**Records to use**
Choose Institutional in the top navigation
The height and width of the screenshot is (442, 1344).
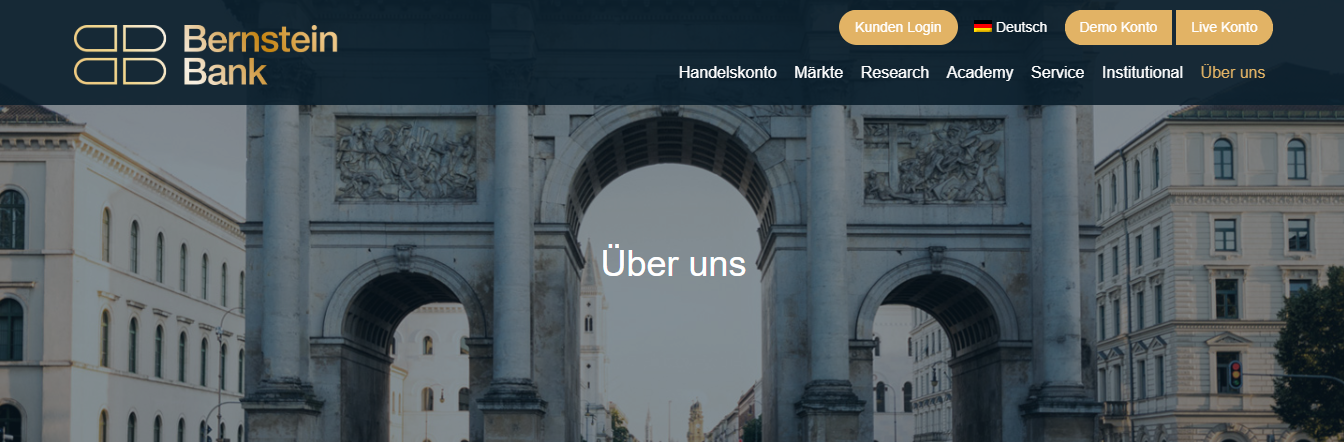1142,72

...

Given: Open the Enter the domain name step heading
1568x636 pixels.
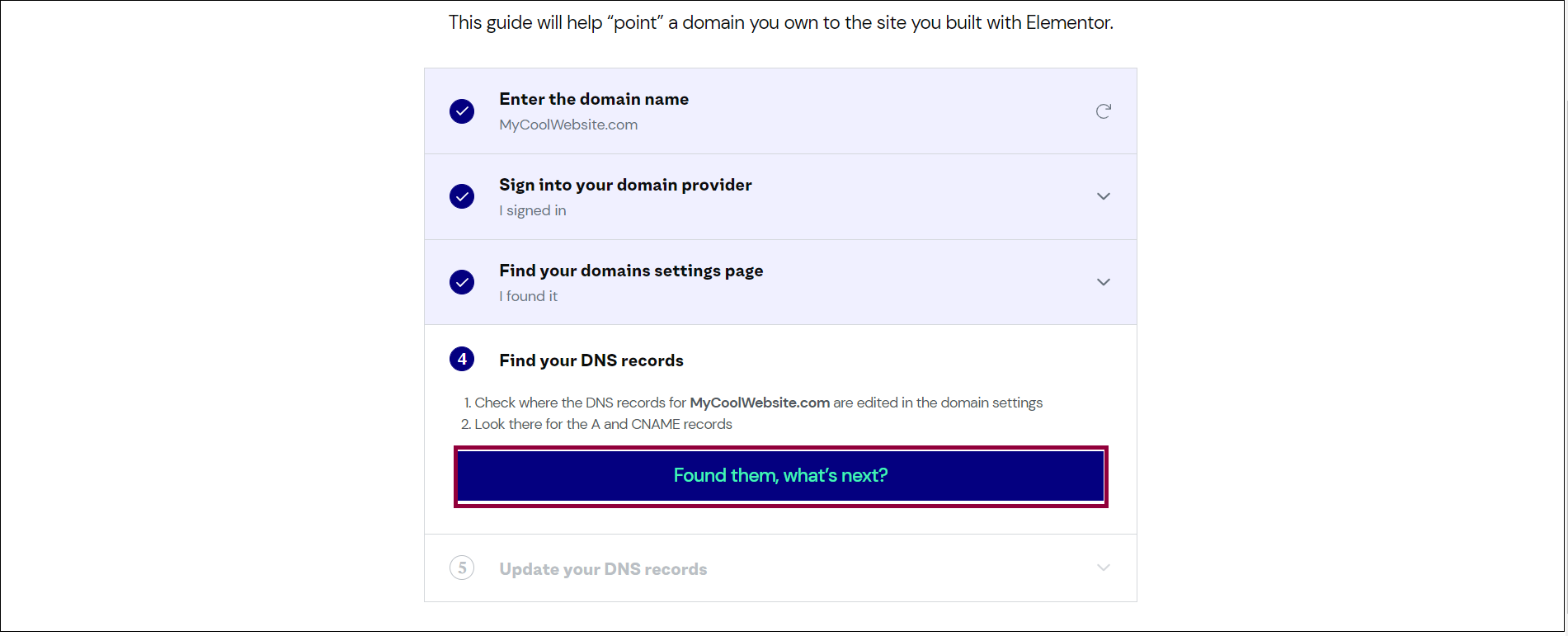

**What is being asked**
Each line above from the one with "Given: Open the" up to and including the one with "1568x636 pixels." must be set down exactly, and no line outside that span may appear.

**Solution for this problem**
Given: Open the Enter the domain name step heading
1568x636 pixels.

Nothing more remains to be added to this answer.